Re: [PATCH 35/40] fscache: convert object to use workqueue instead of slow-work

From: David Howells
Date: Tue Feb 16 2010 - 13:08:58 EST


Tejun Heo <tj@xxxxxxxxxx> wrote:

> That doesn't necessarily mean it would be the best solution under
> different circumstances, right? I'm still quite unfamiliar with the
> facache code and assumptions about workload in there.

Timeouts, you mean? What you can end up doing is accruing timeouts as you go
through ops looking for one that you can process now. Even the yield mechanism
I've come up with isn't perfect.

> So, you're saying...
>
> * There can be a lot of concurrent shallow dependency chains, so
> deadlocks can't realistically avoided by allowing larger number of
> theads in the pool.

Yes. As long as you can queue one more op than you can have threads, you can
get deadlock between the queue and the threads.

> * Such occurrences would be common enough that the 'yield' path would
> be essential in keeping the operation going smooth.

I've seen them a few times, usually under high pressure. I've got some evil
test cases that try to read a few thousand sequences of files simultaneously.

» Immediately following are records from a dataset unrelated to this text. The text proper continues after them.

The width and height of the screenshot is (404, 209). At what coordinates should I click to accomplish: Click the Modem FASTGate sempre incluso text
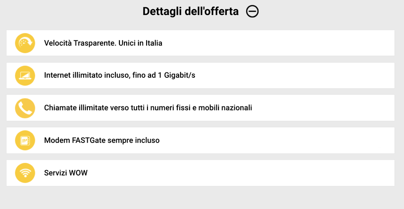click(x=102, y=140)
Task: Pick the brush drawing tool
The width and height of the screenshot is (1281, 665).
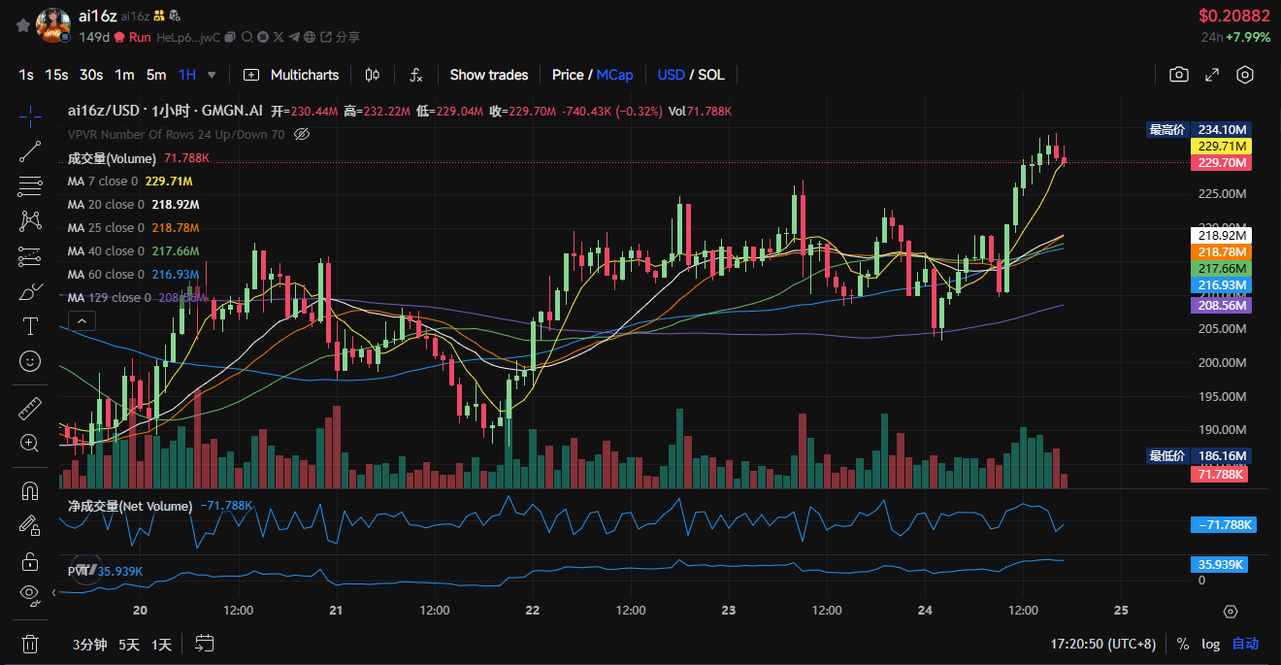Action: tap(30, 291)
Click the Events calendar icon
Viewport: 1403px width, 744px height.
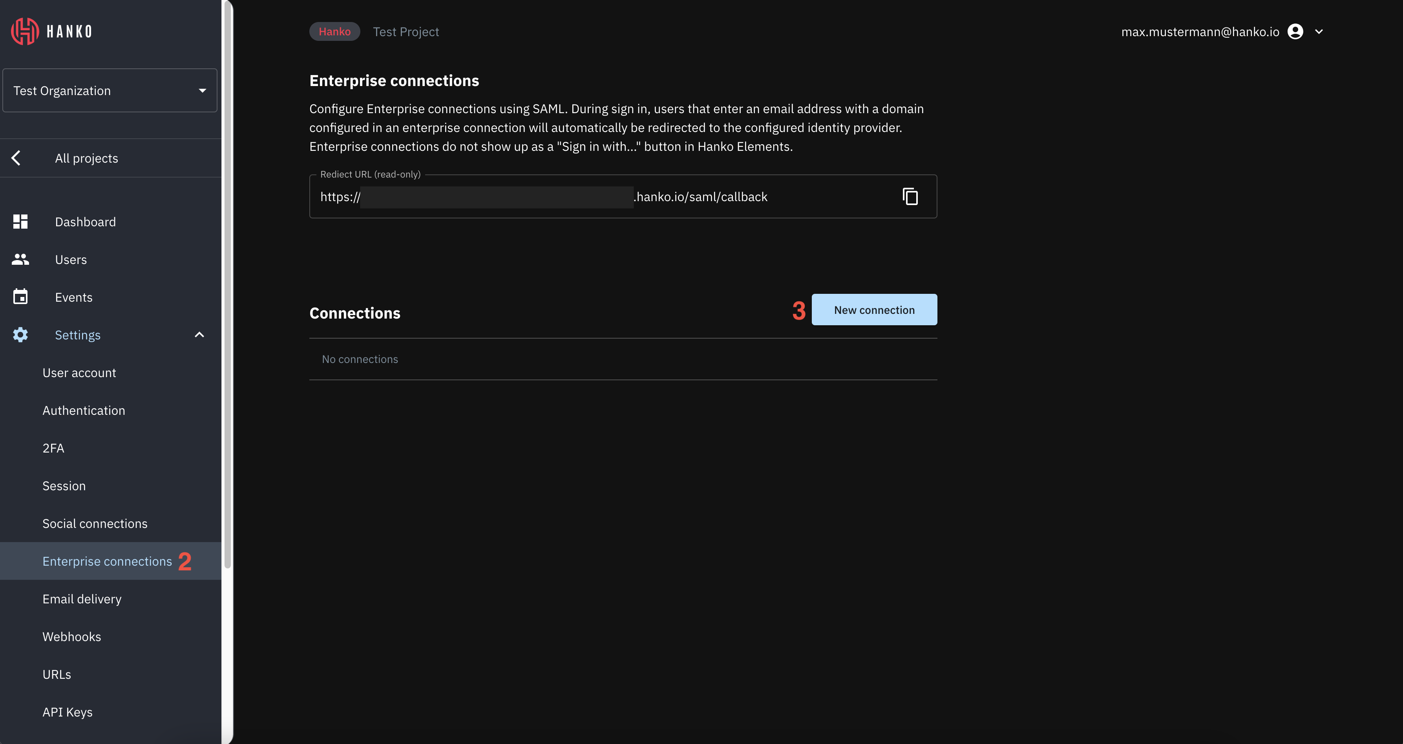tap(20, 297)
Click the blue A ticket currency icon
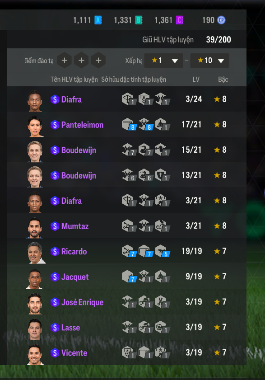 click(x=98, y=20)

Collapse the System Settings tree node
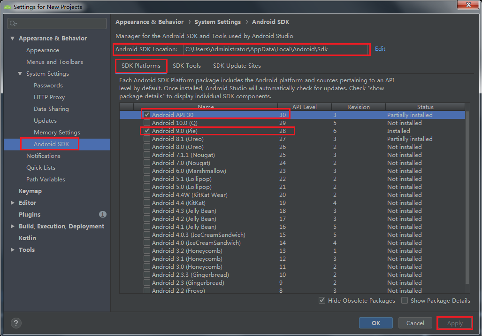(20, 73)
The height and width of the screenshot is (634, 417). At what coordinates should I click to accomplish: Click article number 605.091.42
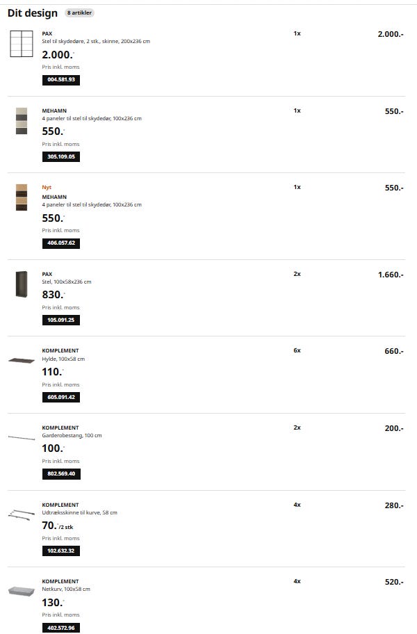[x=61, y=398]
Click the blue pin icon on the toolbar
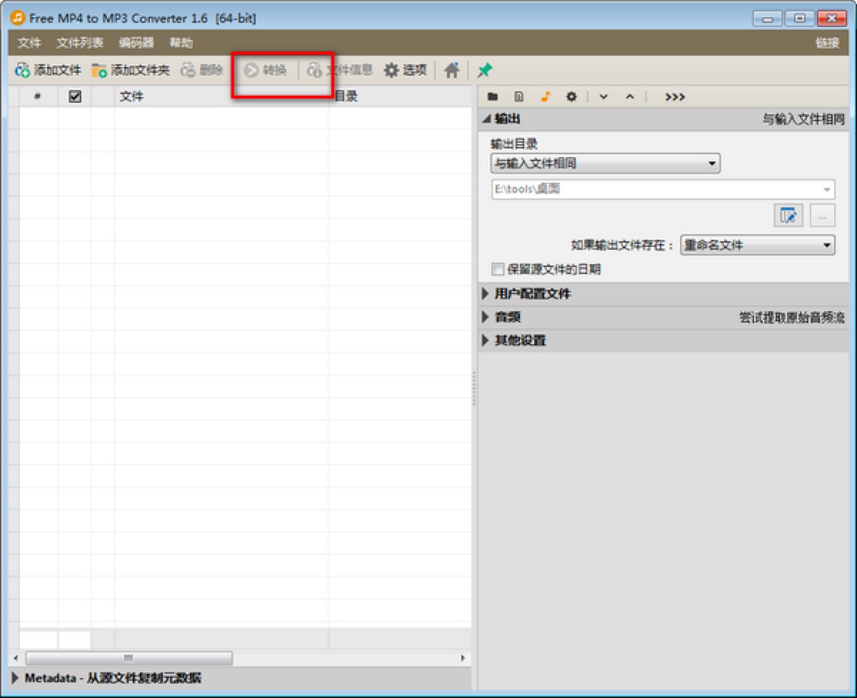The image size is (857, 698). click(x=483, y=70)
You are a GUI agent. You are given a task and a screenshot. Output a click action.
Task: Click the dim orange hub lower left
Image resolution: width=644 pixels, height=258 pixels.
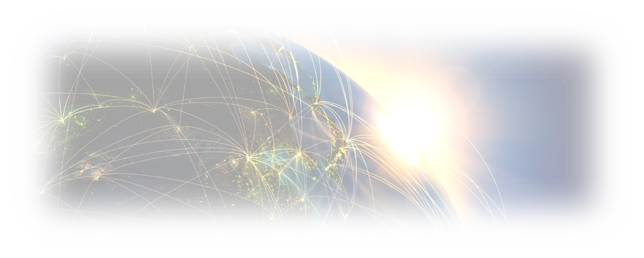(x=97, y=176)
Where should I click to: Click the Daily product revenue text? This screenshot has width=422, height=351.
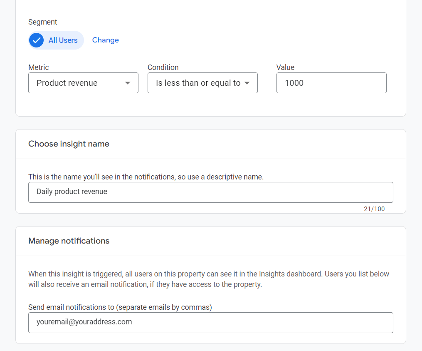(x=72, y=192)
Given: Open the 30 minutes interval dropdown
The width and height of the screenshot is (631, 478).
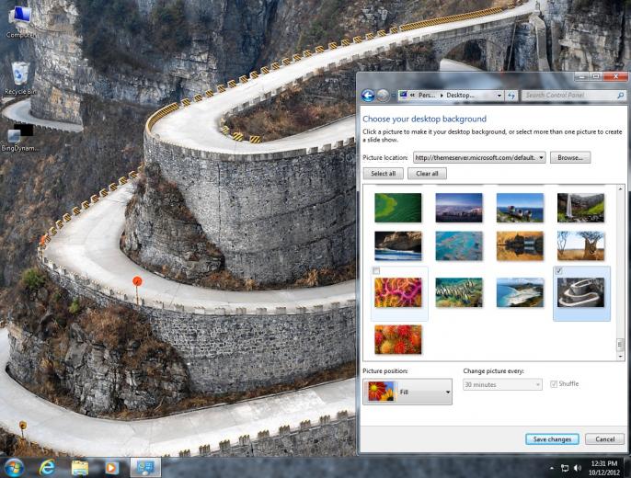Looking at the screenshot, I should point(502,385).
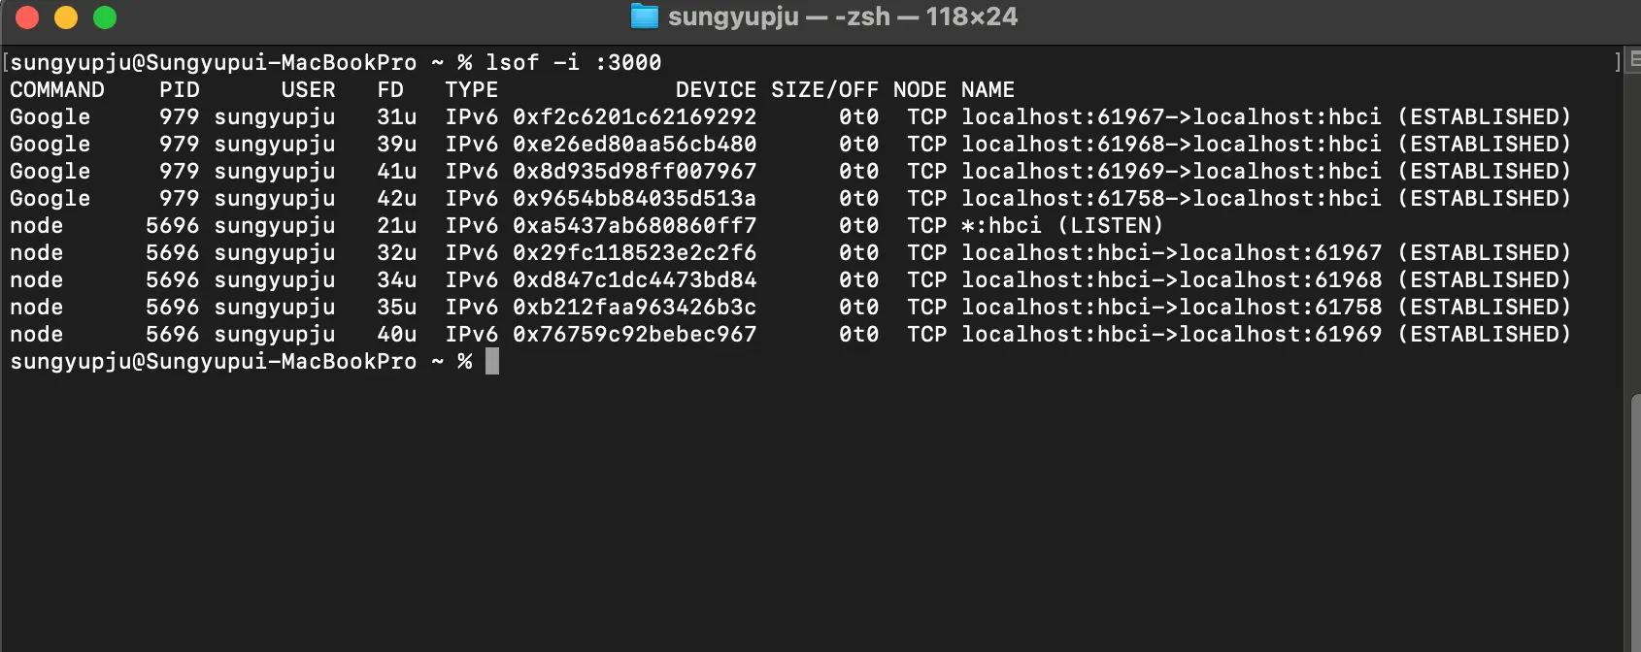Close the terminal window
Screen dimensions: 1641x652
(27, 17)
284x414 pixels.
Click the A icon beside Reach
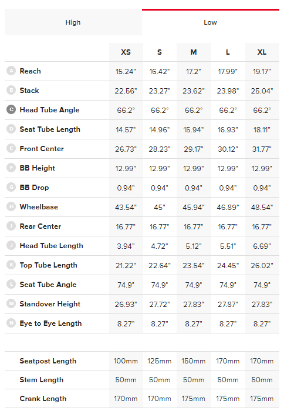click(x=11, y=71)
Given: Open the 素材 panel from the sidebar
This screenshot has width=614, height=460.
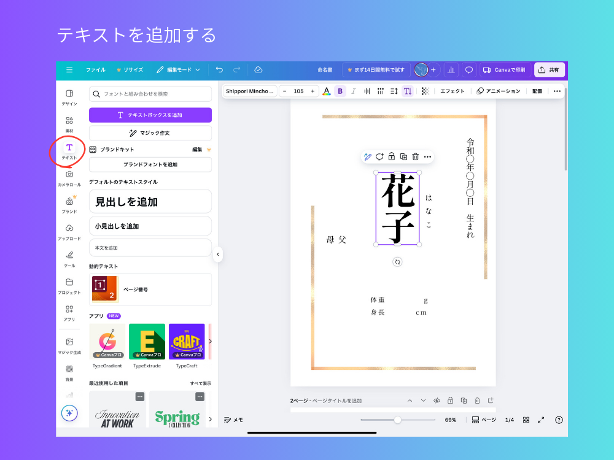Looking at the screenshot, I should click(69, 121).
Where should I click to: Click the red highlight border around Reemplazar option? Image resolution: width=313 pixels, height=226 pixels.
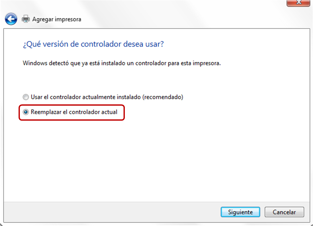(72, 105)
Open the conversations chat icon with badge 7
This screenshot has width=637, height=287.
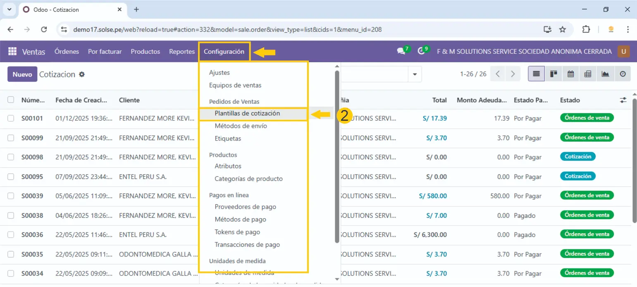(x=401, y=51)
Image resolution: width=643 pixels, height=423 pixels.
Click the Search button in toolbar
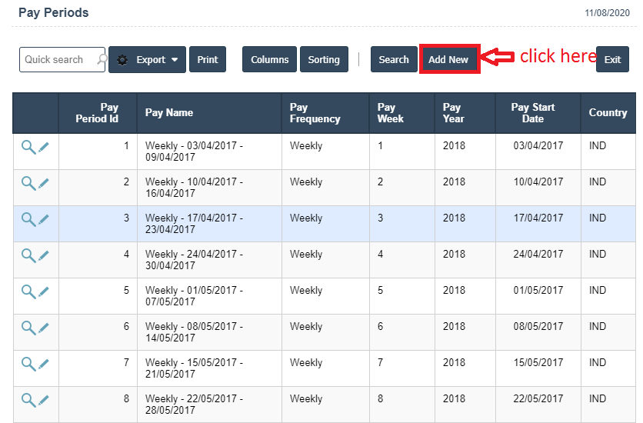pyautogui.click(x=394, y=59)
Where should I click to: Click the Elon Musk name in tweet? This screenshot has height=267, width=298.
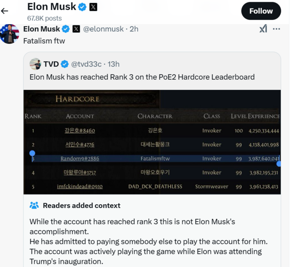(41, 29)
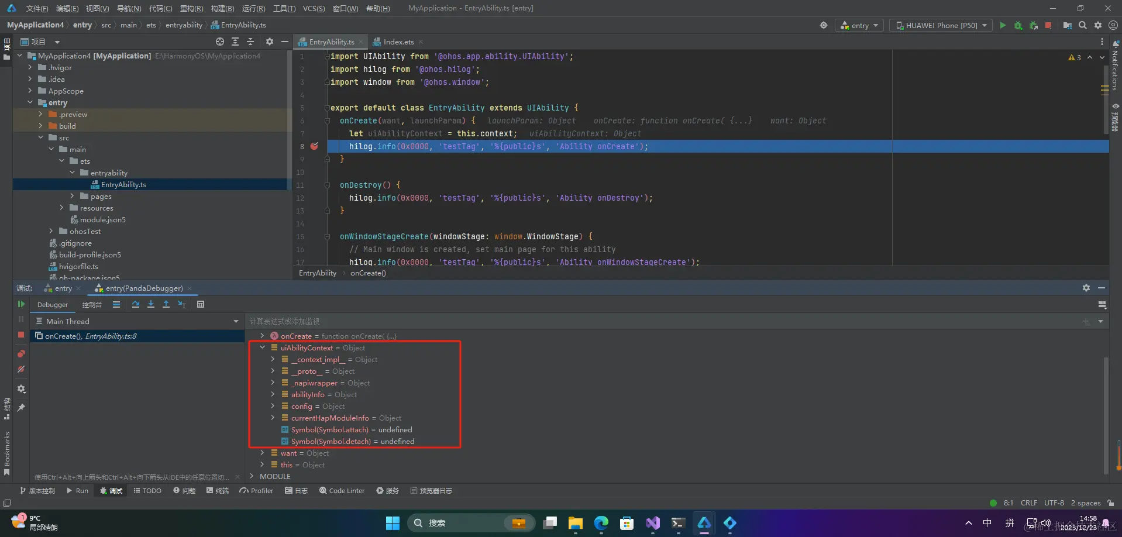Resume program with green play icon
1122x537 pixels.
[21, 304]
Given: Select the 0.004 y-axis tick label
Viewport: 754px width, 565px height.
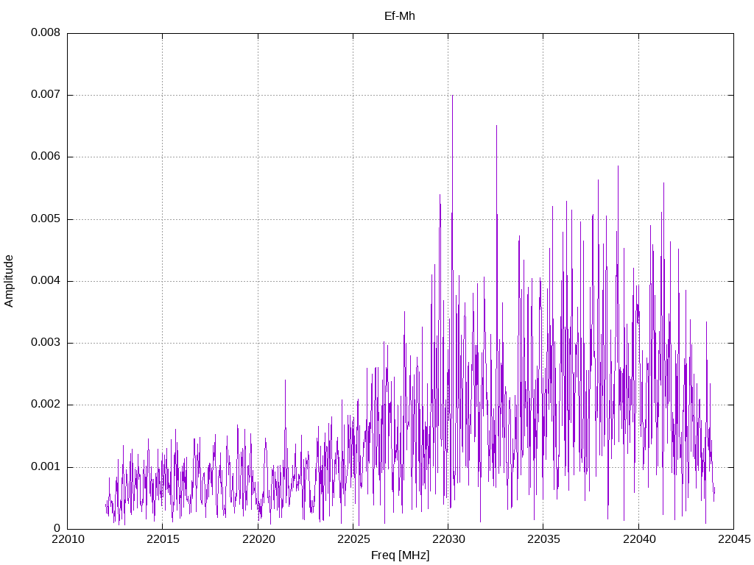Looking at the screenshot, I should coord(46,281).
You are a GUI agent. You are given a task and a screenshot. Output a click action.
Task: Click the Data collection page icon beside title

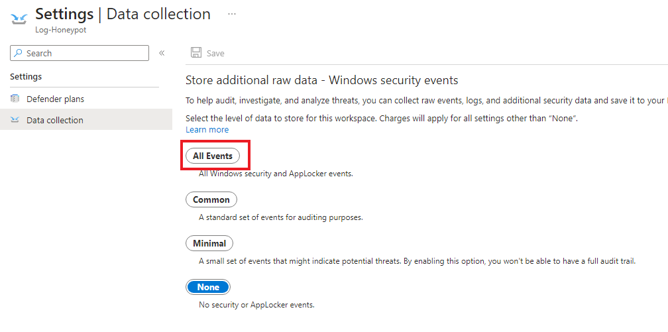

> One problem I have with the slow work yield-on-queue mechanism is that
> it may fit fscache well but generally doesn't make much sense. What
> would make more sense would be yield-under-pressure (ie. thread limit
> reached or about to be reached and new work queued). Would that work
> for fscache?

I'm not sure what you mean. Slow-work does do yield-under-pressure.
slow_work_sleep_till_thread_needed() adds the waiting object to a waitqueue by
which it can be interrupted by slow-work when slow-work wants its thread back.

If the object execution is busy doing something rather than waiting around,
there's no reason to yield the thread back.

> It might but I wasn't sure whether this could actually be a problem
> for what fscache is doing. Again, I just don't know what kind of
> workload the code is expecting. The reason why I thought it might not
> was because the default concurrency level was low.

You can end up serialising together all the I/O being done by NFS, AFS and
anything else using FS-Cache.

> Alright, so it can be very high. This is slightly off topic but isn't
> the know a bit too low level to export? It will adjust concurrency
> level of the whole slow-work facility which can be used by any number
> of users.

'The know'?

One thing I was trying to do was avoid the workqueue problem of having a static
pool of threads per workqueue. As CPU counts go up, that starts eating some
serious resources. What I was trying for was one pool that was dynamically
sized.

Tuning such a pool is tricky, however; you have a set of conflicting usage
patterns - hence the two thread priorities (slow and very slow).

> As the handlers are running asynchronously, for a lot of cases, they
> require some form of synchronization anyway and that usually seems to
> take care of the reentrance issue together. But, yeah, it definitely
> is possible that there are undiscovered buggy cases.

What I'm trying to avoid is having several threads all trying to execute the
same object. This is a more extreme problem in AF_RXRPC as there are more
events to deal with, and it can tie up all the threads in the pool quite
easily.

> BTW, if we solve the yielding problem (I think we can retain the
> original behavior by implementing it inside fscache) and the
> reentrance issue, do you see any other obstacles in switching to cmwq?

I don't think so. I'm not sure how you retain the original yield behaviour by
doing it inside FS-Cache - slow-work knows about the congestion, not FS-Cache.